Troisième sujet : les relations entre l'administration fiscale et les contribuables. Nous jouons un rôle d'une importance majeure dans ces relations. Même si nous défendons nos clients, notamment lorsqu'ils font l'objet d'un contrôle fiscal, nous ne sommes pas qu'un adversaire pour l'administration, mais aussi un médiateur et bien souvent un partenaire. C'est ce que j'ai expliqué l'été dernier aux élèves de l'École nationale des finances publiques, à l'invitation du chef du service de contrôle fiscal de la DGFiP. Mon discours et celui de l'administration étaient parfaitement convergents sur ce point. Cette position est le fruit de notre indépendance, qui nous permet de dire à nos clients quand l'administration a raison ou quand il existe des arguments pour la contredire. C'est ce que l'administration apprécie dans notre intervention : nous allons jouer un rôle de médiateur et intervenir auprès des contribuables pour leur indiquer dans quelles hypothèses ils n'ont pas intérêt à engager un contentieux long et coûteux alors qu'il y a toutes les raisons de penser que l'administration a raison sur ce point.

Le rôle que nous avons joué dans les régularisations de comptes étrangers non déclarés illustre clairement cette fonction de médiation. Marc Bornhauser a été la cheville ouvrière de notre collaboration avec l'administration sur ce point et il pourra y revenir, je me contenterai de vous donner quelques indications. M. Bernard Cazeneuve avait publié une circulaire fixant les conditions de régularisation de la situation des contribuables qui disposaient de comptes étrangers non déclarés. Un service particulier a été mis en place pour traiter de ces régularisations, le service de traitement des déclarations rectificatives (STDR). L'IACF a organisé des conférences en concertation avec le STDR, qui a pu y présenter la procédure de régularisation et les mécanismes qu'il allait mettre en place. Nous avons échangé en amont de ces conférences sur ces différents points, et cette concertation a permis de préciser certaines modalités techniques de la régularisation. Cette concertation avec le STDR nous a permis d'aider les contribuables à constituer les dossiers qui allaient être soumis aux services en question et jouer notre rôle de conseil pour les aider à régulariser leur situation.

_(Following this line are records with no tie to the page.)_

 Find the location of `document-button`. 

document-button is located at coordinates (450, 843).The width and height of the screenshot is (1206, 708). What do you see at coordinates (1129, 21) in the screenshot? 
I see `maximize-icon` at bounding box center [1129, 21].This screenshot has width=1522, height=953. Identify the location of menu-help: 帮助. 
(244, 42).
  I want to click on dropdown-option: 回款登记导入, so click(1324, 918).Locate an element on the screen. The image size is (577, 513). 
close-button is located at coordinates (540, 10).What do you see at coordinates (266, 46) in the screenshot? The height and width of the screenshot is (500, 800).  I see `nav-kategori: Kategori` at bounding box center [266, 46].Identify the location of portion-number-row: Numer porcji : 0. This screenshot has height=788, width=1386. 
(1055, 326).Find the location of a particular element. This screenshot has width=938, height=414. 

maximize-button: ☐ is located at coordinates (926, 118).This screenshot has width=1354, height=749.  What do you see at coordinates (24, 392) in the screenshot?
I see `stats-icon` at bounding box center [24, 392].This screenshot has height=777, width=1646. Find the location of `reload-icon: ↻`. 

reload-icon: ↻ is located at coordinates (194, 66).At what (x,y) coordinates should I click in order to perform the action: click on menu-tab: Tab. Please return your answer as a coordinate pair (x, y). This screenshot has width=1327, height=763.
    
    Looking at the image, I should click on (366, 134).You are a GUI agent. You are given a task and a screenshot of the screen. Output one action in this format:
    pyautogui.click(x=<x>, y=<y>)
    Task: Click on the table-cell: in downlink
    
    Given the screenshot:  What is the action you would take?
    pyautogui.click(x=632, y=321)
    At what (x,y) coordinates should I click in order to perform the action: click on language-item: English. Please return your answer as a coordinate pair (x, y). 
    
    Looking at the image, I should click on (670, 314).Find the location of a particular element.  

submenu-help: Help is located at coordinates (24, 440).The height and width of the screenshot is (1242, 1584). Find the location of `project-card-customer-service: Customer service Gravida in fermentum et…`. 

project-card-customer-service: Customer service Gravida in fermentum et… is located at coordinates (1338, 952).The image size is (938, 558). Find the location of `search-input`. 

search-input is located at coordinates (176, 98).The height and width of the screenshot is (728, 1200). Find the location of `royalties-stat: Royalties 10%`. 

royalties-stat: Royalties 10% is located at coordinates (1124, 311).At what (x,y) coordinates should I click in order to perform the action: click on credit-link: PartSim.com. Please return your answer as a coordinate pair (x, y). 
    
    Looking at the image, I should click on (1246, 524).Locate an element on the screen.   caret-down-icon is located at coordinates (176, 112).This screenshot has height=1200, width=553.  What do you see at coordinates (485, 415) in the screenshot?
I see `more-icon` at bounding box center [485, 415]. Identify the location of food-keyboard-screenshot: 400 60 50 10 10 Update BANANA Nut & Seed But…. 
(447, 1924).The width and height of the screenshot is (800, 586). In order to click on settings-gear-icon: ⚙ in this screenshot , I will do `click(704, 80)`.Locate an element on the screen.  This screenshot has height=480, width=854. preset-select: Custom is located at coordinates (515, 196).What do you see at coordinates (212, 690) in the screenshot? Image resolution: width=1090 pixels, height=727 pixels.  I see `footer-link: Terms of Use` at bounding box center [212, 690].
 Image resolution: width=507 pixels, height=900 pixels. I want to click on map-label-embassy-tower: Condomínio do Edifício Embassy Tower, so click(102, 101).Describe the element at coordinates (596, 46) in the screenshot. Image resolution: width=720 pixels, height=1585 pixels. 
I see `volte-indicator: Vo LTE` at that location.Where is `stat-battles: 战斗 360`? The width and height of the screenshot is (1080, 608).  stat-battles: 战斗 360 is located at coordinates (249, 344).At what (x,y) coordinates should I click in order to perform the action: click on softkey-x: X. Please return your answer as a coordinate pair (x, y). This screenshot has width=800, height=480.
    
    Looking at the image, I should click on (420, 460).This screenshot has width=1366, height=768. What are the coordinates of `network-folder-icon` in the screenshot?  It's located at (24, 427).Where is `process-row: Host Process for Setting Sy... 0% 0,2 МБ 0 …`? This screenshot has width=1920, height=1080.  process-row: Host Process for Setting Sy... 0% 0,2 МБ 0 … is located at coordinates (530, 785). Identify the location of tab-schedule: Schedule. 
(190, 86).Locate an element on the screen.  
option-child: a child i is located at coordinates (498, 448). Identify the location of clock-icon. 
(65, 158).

De par ce rôle unique que nous jouons dans les relations entre les contribuables et l'administration, nous sommes un peu préoccupés des évolutions récentes de ce dialogue, qui nous semble perdre en qualité en certaines circonstances. Nous éprouvons donc parfois plus de difficultés à jouer ce rôle d'apaisement – auquel nous sommes très attachés – dans une relation parfois trop conflictuelle. Nous le regrettons, et nous pensons nécessaire d'appeler votre attention sur cette évolution.